## Supplied records
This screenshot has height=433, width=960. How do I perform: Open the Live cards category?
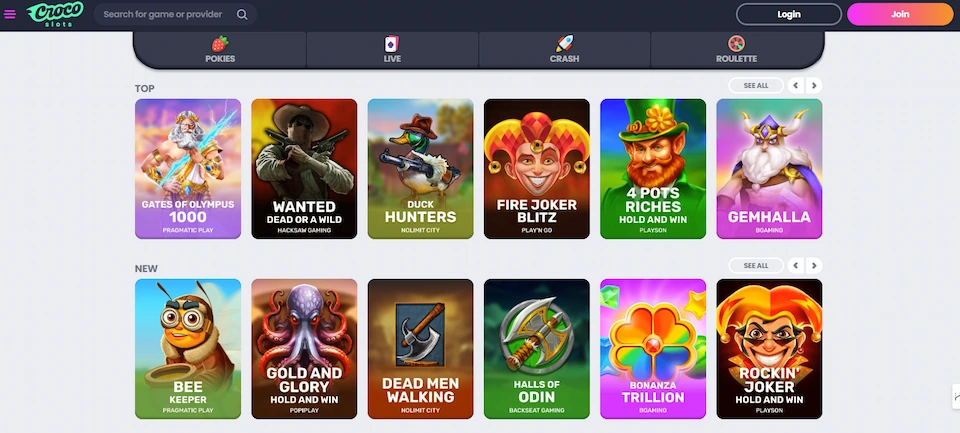tap(392, 50)
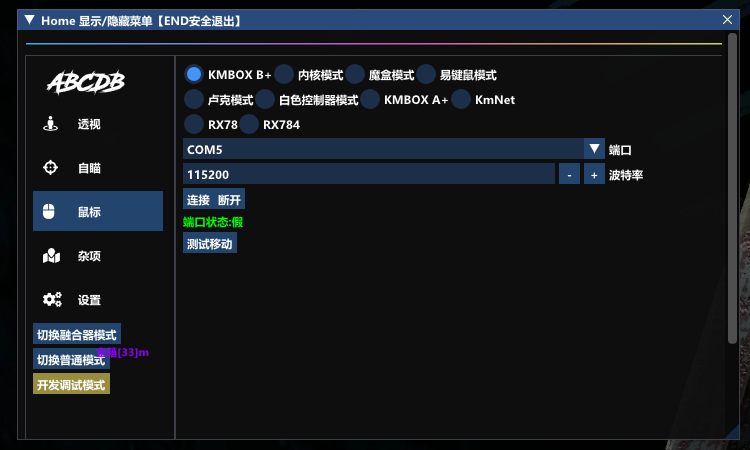Enable 内核模式 radio option

tap(284, 74)
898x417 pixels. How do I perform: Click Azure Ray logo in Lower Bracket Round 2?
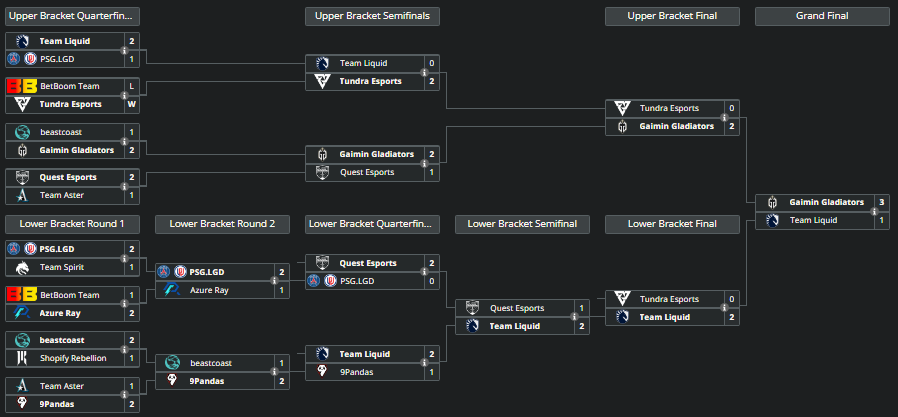[x=172, y=290]
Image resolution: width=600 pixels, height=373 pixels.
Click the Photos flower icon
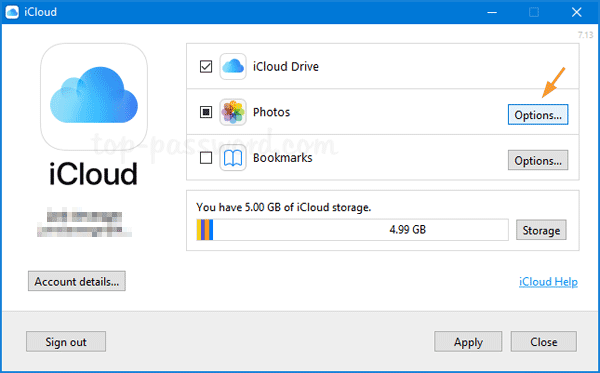coord(233,112)
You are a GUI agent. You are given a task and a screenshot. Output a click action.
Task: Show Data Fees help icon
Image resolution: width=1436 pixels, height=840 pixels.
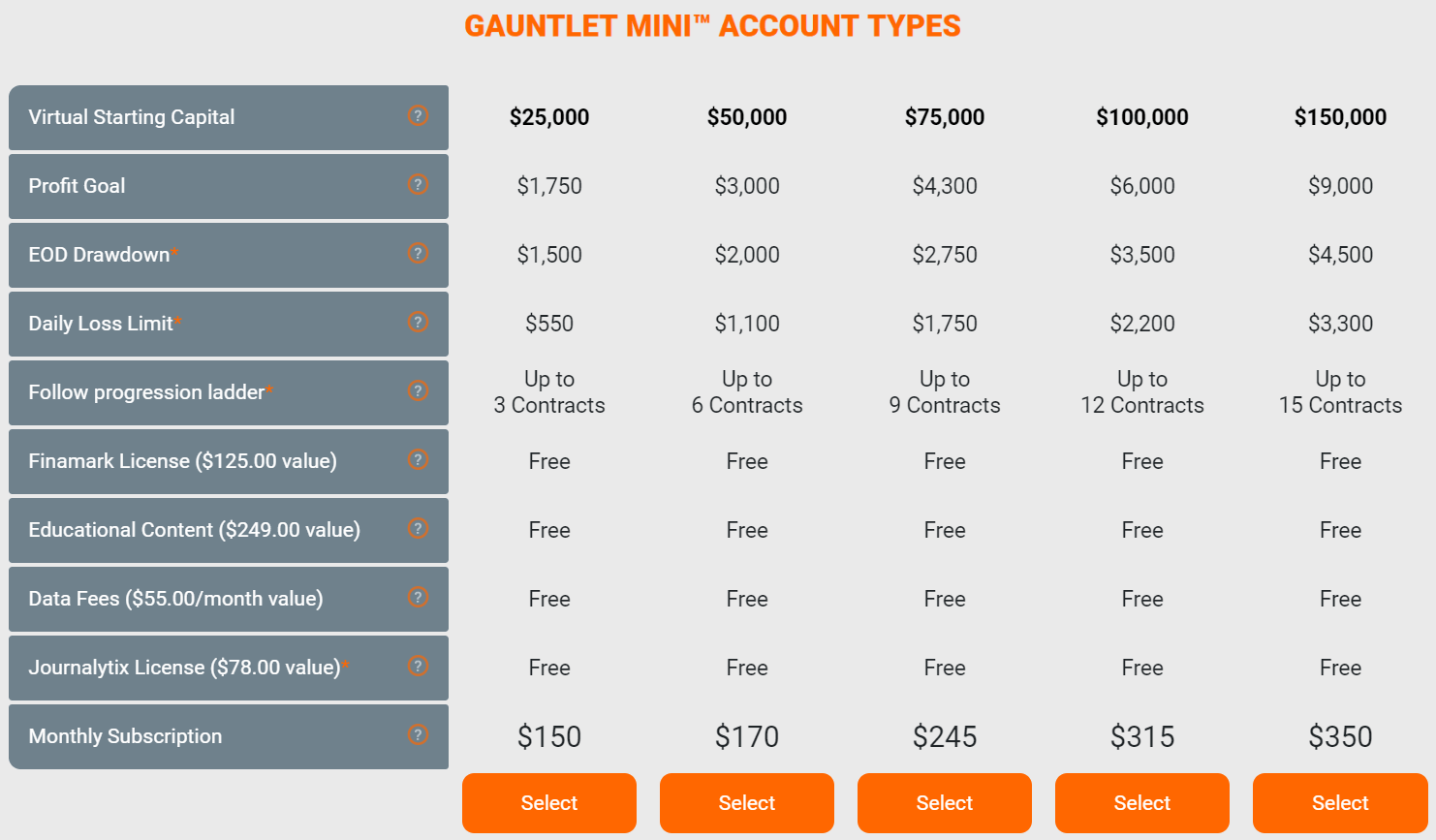(x=418, y=597)
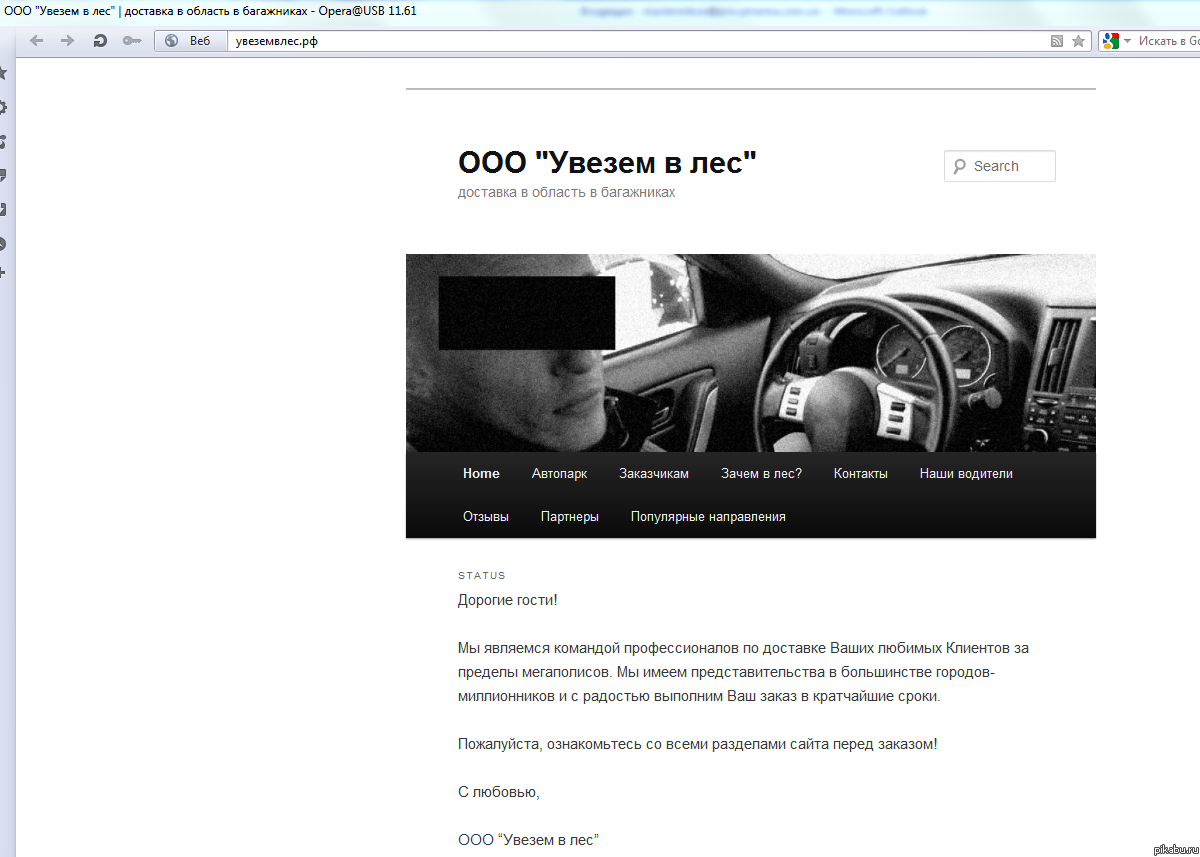Select "Зачем в лес?" in navigation

[761, 474]
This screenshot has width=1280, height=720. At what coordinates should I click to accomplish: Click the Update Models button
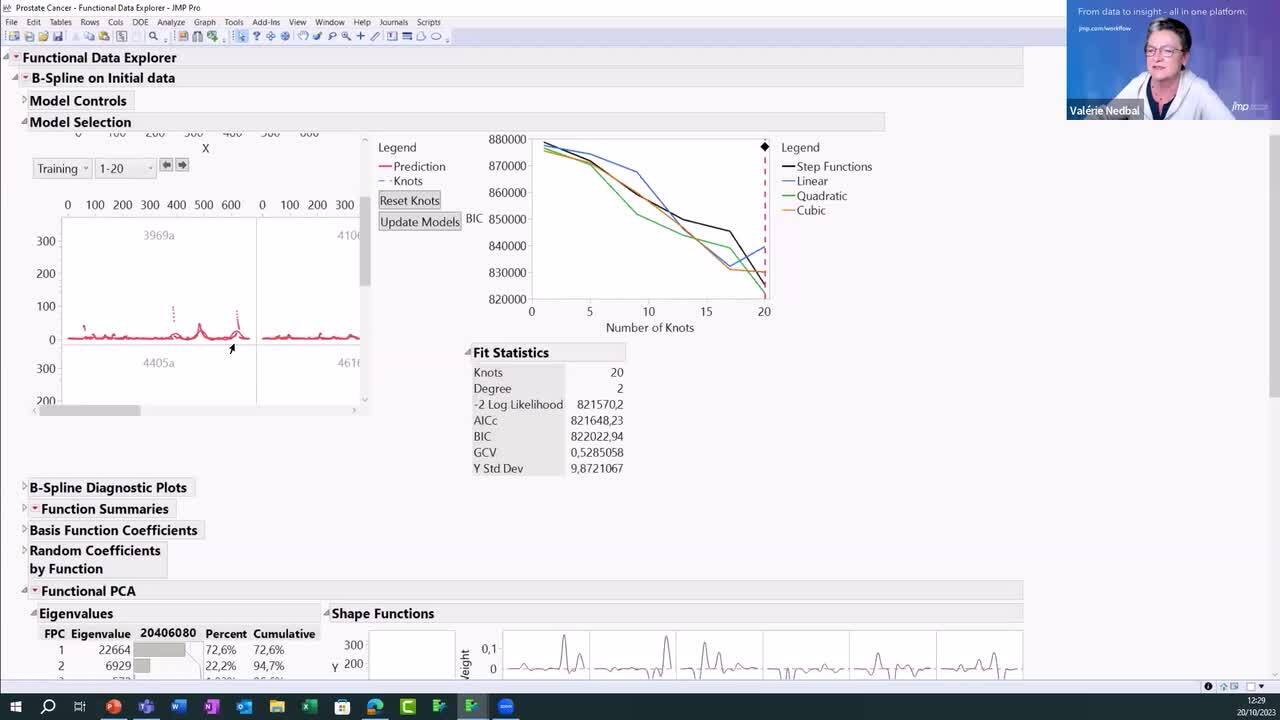419,222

## Directions
Omitting all pictures, copy the preceding entries without any alteration.

## Output for this exercise
This screenshot has height=433, width=960. How do I perform: Open the Live cards category?
tap(392, 50)
Enable 内核模式 radio option

tap(284, 74)
898x417 pixels. How do I perform: Click Azure Ray logo in Lower Bracket Round 2?
[x=172, y=290]
Image resolution: width=600 pixels, height=373 pixels.
Click the Photos flower icon
coord(233,112)
You are a GUI agent. You are given a task and a screenshot. Output a click action.
Task: Show Data Fees help icon
Image resolution: width=1436 pixels, height=840 pixels.
(x=418, y=597)
Select "Зачем в лес?" in navigation

[761, 474]
This screenshot has width=1280, height=720. At what coordinates should I click to accomplish: Click the Update Models button
419,222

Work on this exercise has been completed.